A nearly $40,000 project to add color-programmable LED lighting above the Emma Kelly Theater’s stage represents the first third of about $120,000 in updates proposed for the historic theater, says Averitt Center for the Arts Executive Director Jamie Grady.
The Fox Theatre Institute, of division of Atlanta’s Fox Theatre Inc., recently awarded the Statesboro-based Averitt Center an $18,819 Historic Preservation Grant for the replacement of lamps in the fly system above the stage. The project epitomizes a revolution in arts and entertainment lighting brought about by advances in light-emitting diode technology.
“Over the last probably 10 years or so, basic lighting instruments have changed over from basically incandescent lights to LED lighting fixtures,” Grady said. “So what’s great about those is that they save the organization money because they’re more cost efficient energy-wise. Also, you can change colors, program colors more easily with them, so you don’t have to run up a ladder to change out gels.”
The $18,819 matching grant supplies 50 percent of the project budget submitted for this first phase.
“To really complete the theater as we would like it to be, we’re really talking about a package of about $120,000, so this is Phase 1 of three,” Grady said. “We hope to be working with the Fox Institute again as we move forward with other phases, but as usual we will be dependent in part upon our community being able to support us.”
About $20,000 from local supporters will be needed just for this phase, and so far, the Averitt has raised about $10,000 of that, he said.
Fox Theatre Institute
Expanded in 2017-18, the Fox Theatre Institute’s grant program is part of the Fox Theatre’s overall strategic plan to increase its outreach. The institute committed more than $470,000 in four funding categories in a record-breaking year of awards. Besides the Historic Preservation Grants, the other funding categories are Historic Structures Grants, Planning, Technical Assistance and Services Grants and Urgent/Emergency Grants.
“This is a grant program that is singular to itself … unlike any other, in that it is solely invested in preserving theaters and structures to ensure positive economic development,” Fox Theatre Institute Director Leigh Burns said, according to an Averitt Center news release.
“I’m excited to see how these organizations will serve as a catalyst to positively impact the financial revenue of the surrounding community as well as grow access to the performing arts,” she said.
Overall, the FTI program has awarded more than $1 million since it was launched in 2008.
The Averitt’s funding
In general, grant funding for arts organizations “continues to be more competitive,” but has not dried up, Grady told the Statesboro Herald.

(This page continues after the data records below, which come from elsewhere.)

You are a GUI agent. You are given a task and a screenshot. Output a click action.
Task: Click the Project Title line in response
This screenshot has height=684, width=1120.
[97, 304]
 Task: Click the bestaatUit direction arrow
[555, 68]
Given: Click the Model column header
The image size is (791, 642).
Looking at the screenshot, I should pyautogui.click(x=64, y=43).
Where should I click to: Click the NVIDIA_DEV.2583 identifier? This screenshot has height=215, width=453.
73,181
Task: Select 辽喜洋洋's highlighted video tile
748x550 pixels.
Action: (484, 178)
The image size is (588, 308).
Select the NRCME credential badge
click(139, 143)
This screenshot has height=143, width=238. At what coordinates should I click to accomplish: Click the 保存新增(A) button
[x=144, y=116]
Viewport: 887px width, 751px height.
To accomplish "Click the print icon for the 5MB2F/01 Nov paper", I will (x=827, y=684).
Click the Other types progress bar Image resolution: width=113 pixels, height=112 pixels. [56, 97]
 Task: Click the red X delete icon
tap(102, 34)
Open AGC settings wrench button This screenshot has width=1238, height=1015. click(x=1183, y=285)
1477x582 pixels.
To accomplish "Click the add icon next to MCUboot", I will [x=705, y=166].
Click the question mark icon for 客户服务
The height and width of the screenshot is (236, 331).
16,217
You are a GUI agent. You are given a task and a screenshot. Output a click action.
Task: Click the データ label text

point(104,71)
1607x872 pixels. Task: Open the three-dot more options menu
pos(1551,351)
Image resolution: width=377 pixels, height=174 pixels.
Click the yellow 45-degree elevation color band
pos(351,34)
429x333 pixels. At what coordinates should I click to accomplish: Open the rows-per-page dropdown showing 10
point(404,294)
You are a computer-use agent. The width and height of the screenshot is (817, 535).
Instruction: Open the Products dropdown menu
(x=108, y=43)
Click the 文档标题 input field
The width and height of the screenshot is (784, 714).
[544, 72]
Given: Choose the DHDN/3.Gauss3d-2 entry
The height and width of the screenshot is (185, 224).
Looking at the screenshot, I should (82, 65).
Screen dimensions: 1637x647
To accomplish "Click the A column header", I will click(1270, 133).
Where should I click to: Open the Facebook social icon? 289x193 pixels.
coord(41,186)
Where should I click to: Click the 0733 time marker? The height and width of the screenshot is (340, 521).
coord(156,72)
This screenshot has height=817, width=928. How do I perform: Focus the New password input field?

Only about half of the Averitt Center’s annual budget of roughly $1 million comes from “earned” sources, including ticket sales, program participation fees and rents.
“The other 50 percent comes from foundations, grants, sponsorships and individual giving,” Grady said.
He called the proportion of grants in this mix “pretty healthy.” The Georgia Council for the Arts, which in turn receives National Endowment for the Arts funding, has been one major source over the years.
Currently, the Averitt Center for the Arts staff is working on an application for a grant of about $25,000 for general operating support from the Georgia Council.
“We hope to be getting another (Georgia Council for the Arts) grant for our education programs as well,” Grady said. “Obviously the Fox Institute has come through with some substantial money, but we’re also expanding our outreach for foundations, and writing more grants is definitely in the works for us.”
Two theaters running
The 359-seat Emma Kelly Theater, beside the Averitt Center’s Main Gallery on East Main Street, is the Statesboro arts organization’s flagship performance space. Although on a smaller scale, what it has in common with Atlanta’s Fox Theatre is a past life as a motion picture theater. The Georgia Theater, which opened in 1936, was one of the first air-conditioned places in Statesboro.
In recent years, the Averitt Center has added the Center for Performing Arts, which includes ballet studios, a black box theater and a smaller art gallery, on West Main Street, and the Roxie Remley Center for Fine Arts, with ceramics and pictorial art classrooms and studios for rent to artists, near City Hall.
Some changes to the Center for Performing Arts were completed last fall. Besides turning the Rosengart Gallery’s previous consignment shop into more gallery space for artists, the Averitt Center replaced the original thrust seating arrangement in the Whitaker Black Box Theater with a stadium-seating arrangement, like that at the Emma Kelly Theater but smaller.
The West Main Street performance space remains a black box theater, but with 73 seats in front of the stage, Grady said. It hosted several shows from September through December, including the Taylor Dance Company’s Taylor 2, the Averitt Stars production of “Souvenir,” the Youth Theater “Sleepy Hollow,” and Brock Vickers’ one-person “A Christmas Carol.”
Next up, “Behold: Here Cometh the Dreamer: An Evening of African American Poetry” is scheduled for the Whitaker Black Box Theater Jan. 20, while the Emma Kelly Theater continues to host other events.
“My vision would be to have both stages up at the same time and have different kinds of events happening and different sets of audience members and really just having experiences downtown in two different buildings, to have a very lively downtown,” Grady said.